The home of the British Prime minister, Number 10 Downing Street, was originally three houses. In 1732 King George II offered them to Sir Robert Walpole in gratitude for services to the nation. Walpole accepted on condition they would be a gift to the office of First Lord of the Treasury rather than to him personally. Walpole commissioned leading architect William Kent to join them together. Kent's plan was a masterpiece and this larger house is known today as 10 Downing Street.
Kent joined the larger houses by building a two-story structure on part of the space between them, consisting of a long room on the ground floor and several rooms above. The remaining space was converted into an inner courtyard. He then connected the Downing Street houses with a corridor, now called the Treasury Passage.
Rebuilding took 3 years. On September 23, 1735, the London Daily Post announced that Walpole had moved into Number 10: “Yesterday, the Right Hon Sir Robert Walpole, with his Lady and Family moved from their House in St James’s Square, to his new House adjoining to the Treasury in St James’s Park.”
The Walpole family did not enter through the door now so famous (not installed until 40 years later). However, like Number 10's famous door, Kent's was also modest, belying the spacious elegance beyond. Their new, albeit temporary, home had 60 rooms, with hardwood and marble floors, crown moulding, elegant pillars and marble mantelpieces; those on the west side with beautiful views of St James's Park. One of the largest rooms was a study for Walpole, 40 feet by 20 with enormous windows overlooking St James's Park. The room was and still is magnificent; its impressive size is easily seen in many paintings and photographs (virtual tour here). "My Lord's Study" (as Kent labelled it in his drawings) would later be famous as the Cabinet room where Prime Ministers meet with their subordinate ministers. A portrait of Walpole hangs over the fireplace behind the PM’s chair; the only picture in the room.
The total final cost of Kent's conversion is unknown. The original estimate was £8k but probably exceeded £20k, then a very large sum. The arrangement was not an immediate success. Despite its impressive size and convenient location, few early PMs lived there. Costly to maintain, neglected and run-down, it came close to being razed several times but survived and became linked with many of the great statesmen and events in British history. Gradually, the people came to appreciate its historic value.


Georgia Map

Future Location of Chatham County, 1735

The area enclosed in red represents the future boundaries of Chatham County. The above map shows what is labeled the "County of Savannah" and is commonly attributed to having been prepared in 1740 in conjunction with the Trustees creating the "County of Savannah" in 1741. However, stronger evidence suggests that the map was based on a sketch James Oglethorpe carried to England in 1734 and was subsequently published in a 1735 report on Georgia's Salzburger immigrants.
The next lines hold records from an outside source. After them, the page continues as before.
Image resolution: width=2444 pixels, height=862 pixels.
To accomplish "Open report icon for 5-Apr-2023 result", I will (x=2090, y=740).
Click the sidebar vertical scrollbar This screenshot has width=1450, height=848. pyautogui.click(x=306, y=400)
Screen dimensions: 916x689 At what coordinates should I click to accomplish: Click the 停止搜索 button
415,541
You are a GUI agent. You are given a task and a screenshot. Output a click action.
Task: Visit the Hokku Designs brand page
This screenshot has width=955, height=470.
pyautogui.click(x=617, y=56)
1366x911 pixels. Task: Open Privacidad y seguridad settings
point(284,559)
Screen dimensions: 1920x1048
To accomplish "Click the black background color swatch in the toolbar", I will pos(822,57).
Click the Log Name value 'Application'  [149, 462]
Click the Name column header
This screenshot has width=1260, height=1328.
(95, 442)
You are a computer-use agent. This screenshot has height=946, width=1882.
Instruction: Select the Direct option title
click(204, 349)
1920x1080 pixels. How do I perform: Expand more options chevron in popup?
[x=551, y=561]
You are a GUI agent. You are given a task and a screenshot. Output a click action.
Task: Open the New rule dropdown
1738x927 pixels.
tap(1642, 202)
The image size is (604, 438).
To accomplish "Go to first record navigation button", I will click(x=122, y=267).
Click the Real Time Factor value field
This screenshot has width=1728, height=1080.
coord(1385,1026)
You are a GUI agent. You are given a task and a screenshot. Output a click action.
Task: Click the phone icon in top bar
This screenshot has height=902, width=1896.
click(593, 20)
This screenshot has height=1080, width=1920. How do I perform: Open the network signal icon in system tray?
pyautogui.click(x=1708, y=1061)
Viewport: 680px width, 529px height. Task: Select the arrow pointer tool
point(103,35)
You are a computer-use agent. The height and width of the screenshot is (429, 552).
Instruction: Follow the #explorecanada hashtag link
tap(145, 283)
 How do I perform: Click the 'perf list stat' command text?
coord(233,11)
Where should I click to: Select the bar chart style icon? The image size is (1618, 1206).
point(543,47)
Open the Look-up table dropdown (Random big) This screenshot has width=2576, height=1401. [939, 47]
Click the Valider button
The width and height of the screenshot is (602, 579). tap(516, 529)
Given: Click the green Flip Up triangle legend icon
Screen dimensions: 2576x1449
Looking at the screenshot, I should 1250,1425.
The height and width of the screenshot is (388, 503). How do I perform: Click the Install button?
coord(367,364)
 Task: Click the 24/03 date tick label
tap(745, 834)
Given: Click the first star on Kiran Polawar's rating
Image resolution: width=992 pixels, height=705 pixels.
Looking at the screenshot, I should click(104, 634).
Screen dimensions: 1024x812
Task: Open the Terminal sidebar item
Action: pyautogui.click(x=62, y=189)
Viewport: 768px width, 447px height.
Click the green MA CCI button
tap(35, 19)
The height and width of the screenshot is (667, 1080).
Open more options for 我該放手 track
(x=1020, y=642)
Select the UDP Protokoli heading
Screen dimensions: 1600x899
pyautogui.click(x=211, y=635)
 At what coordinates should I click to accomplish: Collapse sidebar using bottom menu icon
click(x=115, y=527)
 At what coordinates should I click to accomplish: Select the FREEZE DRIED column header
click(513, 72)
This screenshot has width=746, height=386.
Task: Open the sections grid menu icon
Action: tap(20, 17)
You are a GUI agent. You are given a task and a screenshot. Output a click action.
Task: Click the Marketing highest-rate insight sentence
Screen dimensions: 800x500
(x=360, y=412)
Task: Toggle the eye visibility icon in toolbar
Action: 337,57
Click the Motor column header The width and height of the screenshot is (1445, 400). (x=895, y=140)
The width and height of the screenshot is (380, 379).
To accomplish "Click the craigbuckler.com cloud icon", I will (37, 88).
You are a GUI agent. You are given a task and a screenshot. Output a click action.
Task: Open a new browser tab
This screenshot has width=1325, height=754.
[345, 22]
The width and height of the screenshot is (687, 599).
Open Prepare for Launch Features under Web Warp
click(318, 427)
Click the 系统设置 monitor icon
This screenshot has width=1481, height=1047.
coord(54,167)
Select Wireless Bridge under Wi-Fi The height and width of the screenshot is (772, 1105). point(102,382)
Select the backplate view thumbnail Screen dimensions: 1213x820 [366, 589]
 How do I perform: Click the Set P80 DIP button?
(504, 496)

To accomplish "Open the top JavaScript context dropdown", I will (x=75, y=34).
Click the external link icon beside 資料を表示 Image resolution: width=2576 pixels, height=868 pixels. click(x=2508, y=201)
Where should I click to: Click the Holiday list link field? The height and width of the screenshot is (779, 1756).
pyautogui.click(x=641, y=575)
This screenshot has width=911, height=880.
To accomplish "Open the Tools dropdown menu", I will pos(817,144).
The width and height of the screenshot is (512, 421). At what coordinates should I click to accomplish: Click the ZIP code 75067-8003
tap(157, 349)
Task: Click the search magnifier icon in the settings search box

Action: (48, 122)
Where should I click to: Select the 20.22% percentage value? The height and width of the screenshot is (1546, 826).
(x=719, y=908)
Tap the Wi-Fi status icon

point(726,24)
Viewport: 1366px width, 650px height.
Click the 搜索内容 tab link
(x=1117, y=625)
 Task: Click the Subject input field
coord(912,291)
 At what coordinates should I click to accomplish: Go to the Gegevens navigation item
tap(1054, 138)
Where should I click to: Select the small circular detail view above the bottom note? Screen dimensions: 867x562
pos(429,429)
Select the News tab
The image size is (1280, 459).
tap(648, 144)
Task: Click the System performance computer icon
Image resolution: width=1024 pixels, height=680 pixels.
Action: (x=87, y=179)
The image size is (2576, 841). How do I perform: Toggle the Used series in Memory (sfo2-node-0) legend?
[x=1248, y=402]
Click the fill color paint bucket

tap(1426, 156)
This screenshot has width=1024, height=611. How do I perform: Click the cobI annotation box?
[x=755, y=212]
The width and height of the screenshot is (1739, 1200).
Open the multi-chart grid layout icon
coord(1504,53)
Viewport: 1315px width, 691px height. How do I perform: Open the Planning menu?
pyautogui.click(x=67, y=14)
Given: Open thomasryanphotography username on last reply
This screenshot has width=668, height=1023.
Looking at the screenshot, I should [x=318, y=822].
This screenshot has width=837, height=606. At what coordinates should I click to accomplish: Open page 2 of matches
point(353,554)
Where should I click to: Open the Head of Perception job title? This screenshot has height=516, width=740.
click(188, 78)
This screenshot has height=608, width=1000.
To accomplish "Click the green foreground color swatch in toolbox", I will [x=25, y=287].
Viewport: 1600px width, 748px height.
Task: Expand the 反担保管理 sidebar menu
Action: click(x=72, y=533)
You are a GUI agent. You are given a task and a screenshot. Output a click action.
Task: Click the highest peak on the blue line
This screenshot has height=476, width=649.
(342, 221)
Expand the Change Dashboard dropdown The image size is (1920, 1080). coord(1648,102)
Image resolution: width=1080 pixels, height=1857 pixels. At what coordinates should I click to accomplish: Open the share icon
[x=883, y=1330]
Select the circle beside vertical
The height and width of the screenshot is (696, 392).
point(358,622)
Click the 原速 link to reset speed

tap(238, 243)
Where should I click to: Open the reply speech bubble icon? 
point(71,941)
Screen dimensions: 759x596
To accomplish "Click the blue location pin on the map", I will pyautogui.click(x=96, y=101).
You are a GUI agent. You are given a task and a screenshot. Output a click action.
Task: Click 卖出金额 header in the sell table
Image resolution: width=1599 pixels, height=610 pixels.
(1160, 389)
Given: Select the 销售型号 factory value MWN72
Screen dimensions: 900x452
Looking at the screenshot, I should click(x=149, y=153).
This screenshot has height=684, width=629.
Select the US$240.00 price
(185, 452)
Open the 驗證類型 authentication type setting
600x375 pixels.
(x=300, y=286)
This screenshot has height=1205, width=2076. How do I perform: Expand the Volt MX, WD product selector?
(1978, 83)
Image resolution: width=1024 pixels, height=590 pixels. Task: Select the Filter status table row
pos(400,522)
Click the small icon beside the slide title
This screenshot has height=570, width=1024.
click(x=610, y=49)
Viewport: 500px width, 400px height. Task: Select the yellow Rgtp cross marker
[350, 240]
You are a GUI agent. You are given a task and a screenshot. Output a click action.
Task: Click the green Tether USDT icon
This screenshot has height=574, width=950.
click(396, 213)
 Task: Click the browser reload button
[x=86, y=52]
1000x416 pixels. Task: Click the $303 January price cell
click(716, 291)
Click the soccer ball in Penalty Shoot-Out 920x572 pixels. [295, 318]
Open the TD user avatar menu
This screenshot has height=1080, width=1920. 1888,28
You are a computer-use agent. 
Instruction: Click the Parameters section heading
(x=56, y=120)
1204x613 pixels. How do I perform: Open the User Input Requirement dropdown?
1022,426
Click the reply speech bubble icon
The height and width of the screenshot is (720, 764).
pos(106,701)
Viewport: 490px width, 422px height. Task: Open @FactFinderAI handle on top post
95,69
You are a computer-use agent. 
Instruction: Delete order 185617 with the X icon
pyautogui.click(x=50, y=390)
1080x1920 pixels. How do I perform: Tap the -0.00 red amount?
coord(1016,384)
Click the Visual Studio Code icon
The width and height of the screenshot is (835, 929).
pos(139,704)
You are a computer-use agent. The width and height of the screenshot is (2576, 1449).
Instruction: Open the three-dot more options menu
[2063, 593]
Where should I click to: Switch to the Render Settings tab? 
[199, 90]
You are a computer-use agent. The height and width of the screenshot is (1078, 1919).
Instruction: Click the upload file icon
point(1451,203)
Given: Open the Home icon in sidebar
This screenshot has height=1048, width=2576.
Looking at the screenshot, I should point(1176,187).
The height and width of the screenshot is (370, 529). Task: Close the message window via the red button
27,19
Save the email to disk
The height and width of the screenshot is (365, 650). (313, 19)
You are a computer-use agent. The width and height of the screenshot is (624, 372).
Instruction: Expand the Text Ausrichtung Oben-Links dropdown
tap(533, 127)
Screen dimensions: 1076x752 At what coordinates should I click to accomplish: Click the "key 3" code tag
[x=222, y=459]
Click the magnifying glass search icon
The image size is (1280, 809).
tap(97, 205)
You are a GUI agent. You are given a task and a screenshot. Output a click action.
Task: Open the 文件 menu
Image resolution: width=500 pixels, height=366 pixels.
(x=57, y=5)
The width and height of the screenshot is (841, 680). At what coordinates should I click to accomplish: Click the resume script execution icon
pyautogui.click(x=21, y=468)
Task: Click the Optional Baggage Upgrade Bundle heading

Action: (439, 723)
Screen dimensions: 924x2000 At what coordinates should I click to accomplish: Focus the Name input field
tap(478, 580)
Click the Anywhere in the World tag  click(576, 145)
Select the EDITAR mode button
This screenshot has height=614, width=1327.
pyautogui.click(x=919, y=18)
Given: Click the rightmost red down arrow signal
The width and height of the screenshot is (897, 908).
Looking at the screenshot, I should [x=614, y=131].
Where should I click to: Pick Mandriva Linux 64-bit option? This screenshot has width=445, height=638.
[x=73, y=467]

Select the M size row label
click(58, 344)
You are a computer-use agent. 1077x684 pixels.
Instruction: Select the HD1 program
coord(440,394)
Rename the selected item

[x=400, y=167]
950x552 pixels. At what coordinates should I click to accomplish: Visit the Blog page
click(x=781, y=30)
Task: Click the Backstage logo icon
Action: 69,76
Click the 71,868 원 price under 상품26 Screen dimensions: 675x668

Why this map is entitled the "County of Savannah" is not known, though it may have been based on the assumption that the English system of counties would be applied in Georgia. The Trustees had debated a new plan for administering the colony of Georgia for some time, and in April 1741 they divided Georgia into two counties named Savannah and Frederica. The County of Savannah included settlements on both banks of the Ogeechee River, plus all lands northward to the Savannah River.

Source: T.F. Lotter, "A Map of the County of Savannah," 1735


Chardin 1735

Jean-Baptiste-Siméon Chardin (1699-1779) was an 18th-century French painter. He is considered a master of still life. His most famous work of 1735 is Lady taking tea. It was apparently painted in February 1735. His wife Marguerite Saintard died two months later. From the same time are The Young Sketcher, The School Mistress, The Embroiderer, The House of Cards, Rabbit with Copper Cauldron and Quince, Soap Bubbles and a portrait of Charles Godefroy (1706-1771). We have mentioned before his Boy with a top also of 1735.